___ INFORMATION SHOWN ___
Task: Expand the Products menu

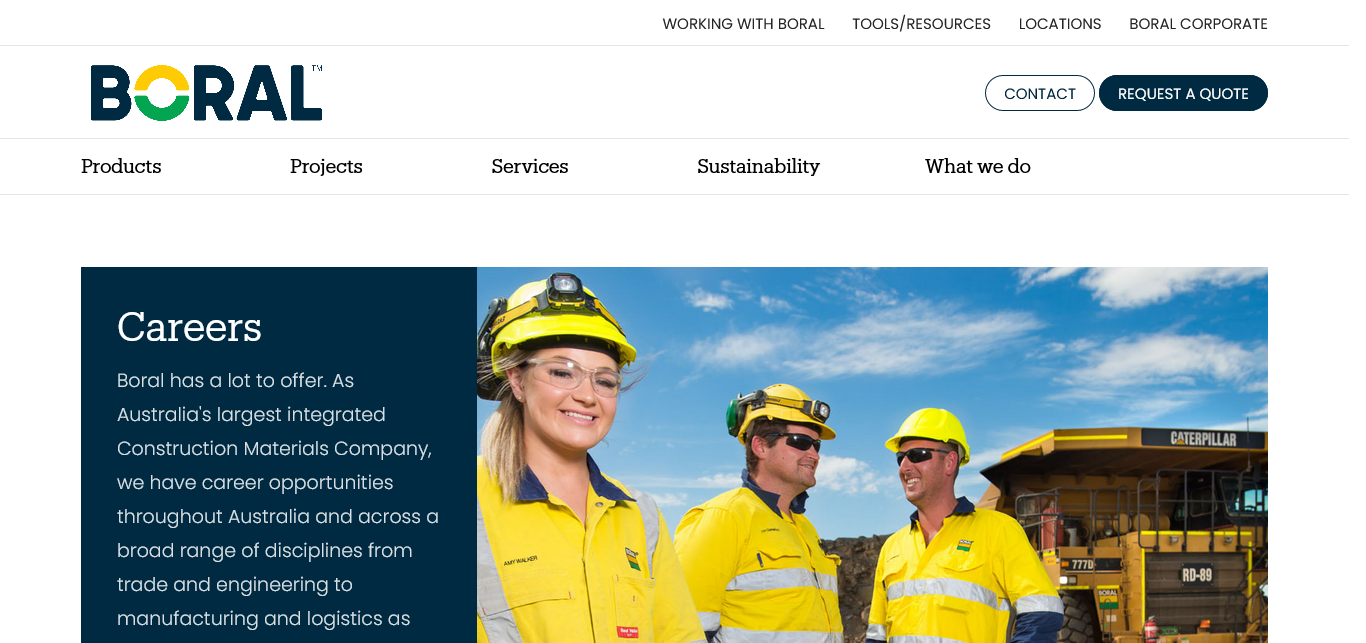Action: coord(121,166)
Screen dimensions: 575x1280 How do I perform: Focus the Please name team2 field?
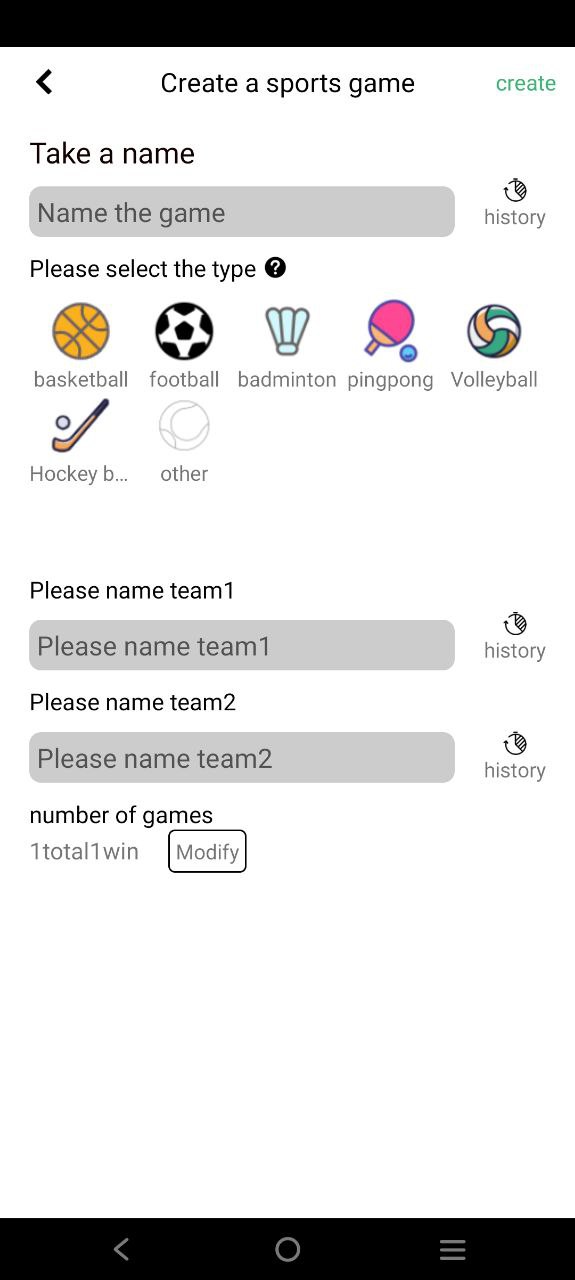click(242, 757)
___
___ INFORMATION SHOWN ___
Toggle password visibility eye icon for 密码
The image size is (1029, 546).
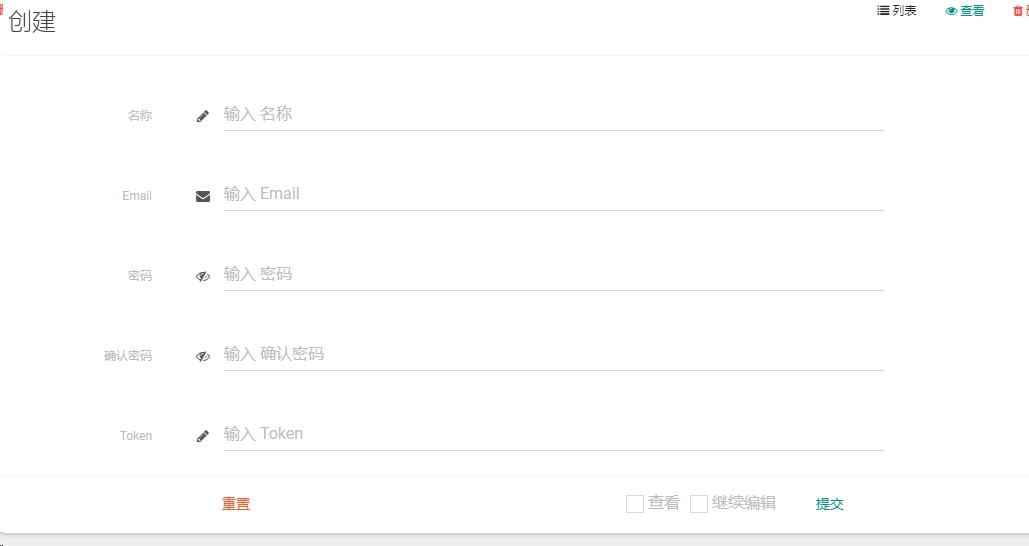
___
● TASK INSTRUCTIONS:
Please, from the entries above, set down exactly the lines from the one containing "Toggle password visibility eye icon for 密码" through the one containing "The image size is (1029, 546).", and only those.

● YOUR RESPONSE:
Toggle password visibility eye icon for 密码
The image size is (1029, 546).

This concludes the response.